In 2004, recognizing the emergence of the Smart Grid, the U.S. Department of Energy (DOE) formed the GridWise Architecture Council (GWAC) to articulate interoperability concepts and facilitate the interoperation of smart grid technologies. Three years later, the Energy Independence and Security Act of 2007 (EISA) gave the National Institute of Standards and Technology (NIST) the primary responsibility to coordinate development of a framework that includes protocols and model standards to achieve interoperability of smart grid devices and systems. The Recovery Act included $12 million for smart grid interoperability that DOE transferred to NIST to help the institute carry out its responsibilities under the EISA.
In May 2009, NIST released the initial set of 16 interoperability standards, which addressed a wide range of subjects, including smart meters, distributed generation components, and cybersecurity. This was followed in September 2009 with a report that included about 80 initial interoperability standards and 14 "priority action plans" to address gaps in the standards. "NIST Framework and Roadmap for Smart Grid Interoperability Standards" was released in January 2010.
In November 2009, NIST initiated the Smart Grid Interoperability Panel (SGIP), a new stakeholder forum to provide technical support to NIST's interoperability mission and to help address NIST's priority action plans. Comprised of more than 700 member organizations, including federal agencies as well as state and local regulators, the SGIP draws on the expertise of more than 1,800 individuals.
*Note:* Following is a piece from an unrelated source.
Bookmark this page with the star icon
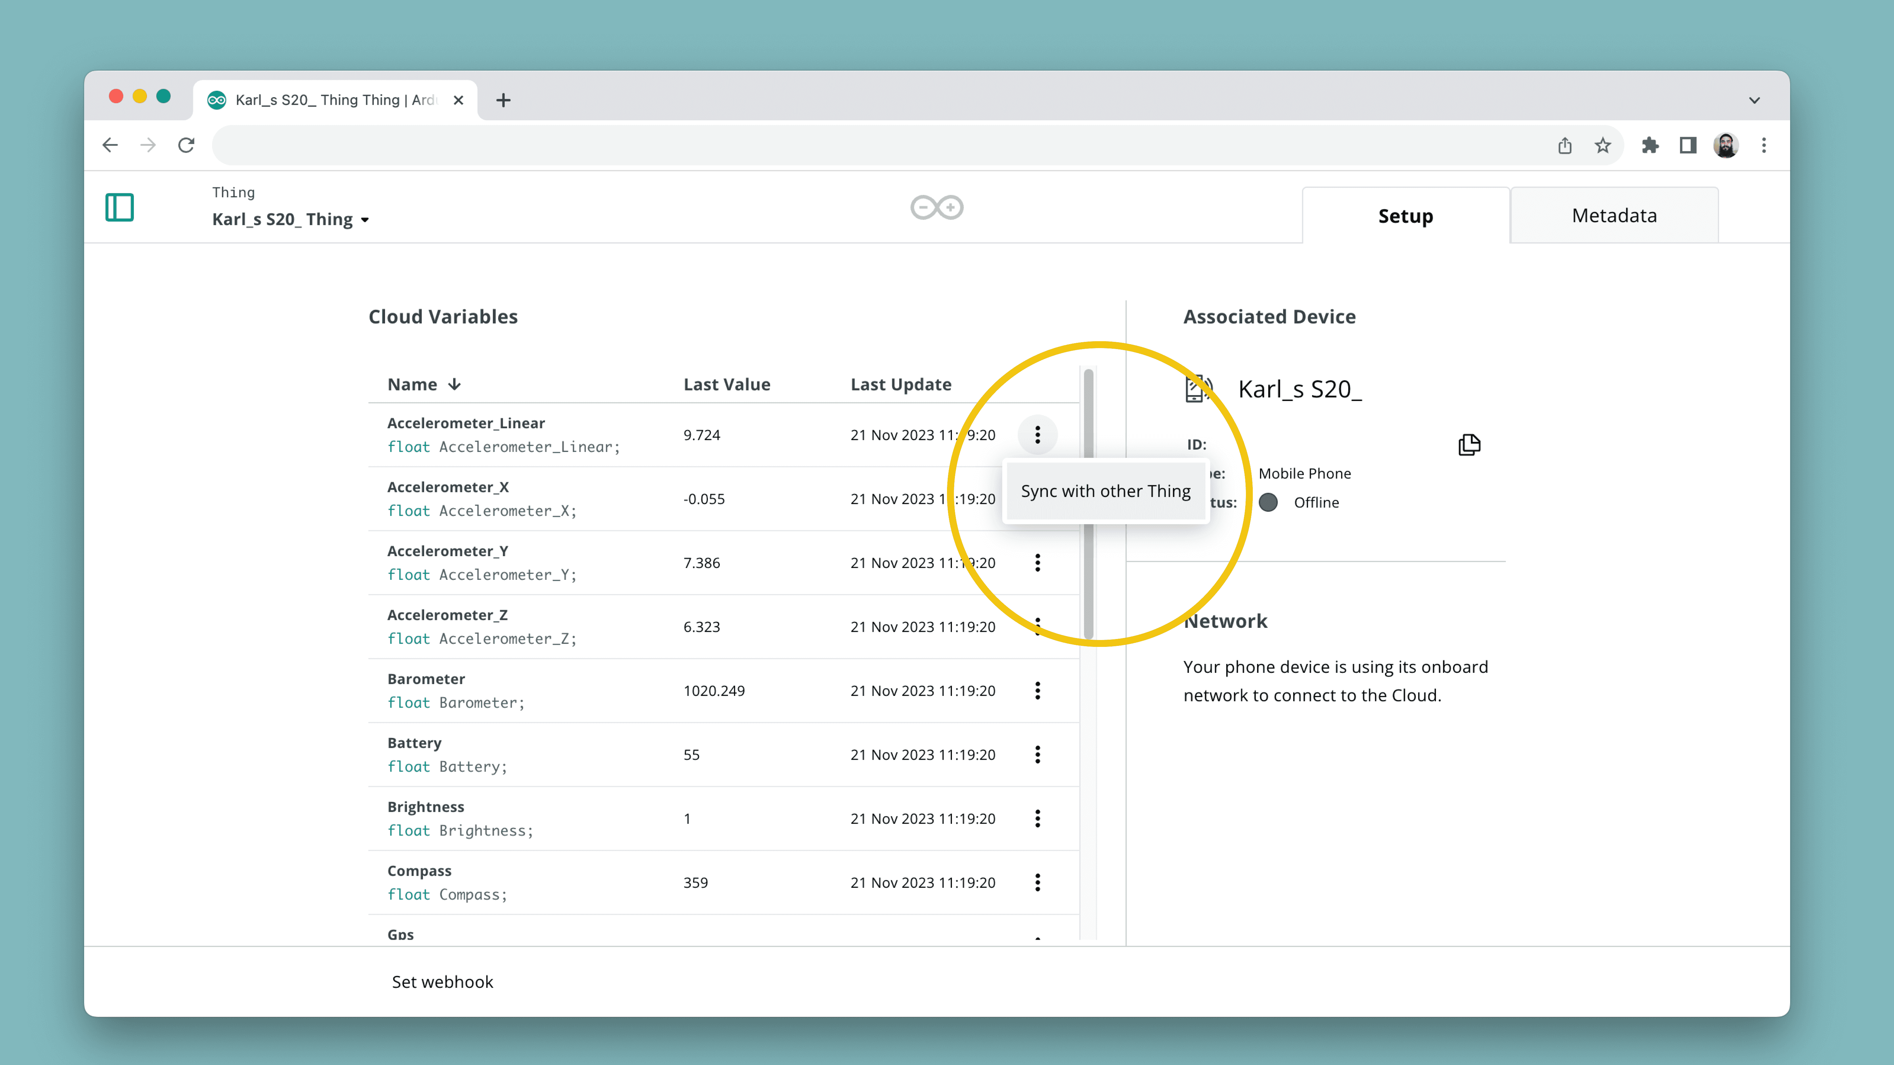1894x1065 pixels. [x=1603, y=145]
Membership is free and open to all organizations interested in achieving the Smart Grid vision.
The SGIP develops and maintains a catalog of standards relevant to smart grid implementations and convenes members from across the spectrum of smart grid stakeholders to build consensus in the standards-making process. The SGIP coordinates closely with the GWAC and standards setting organizations internationally. Participants in SGDP and SGIG programs are well-represented within the SGIP.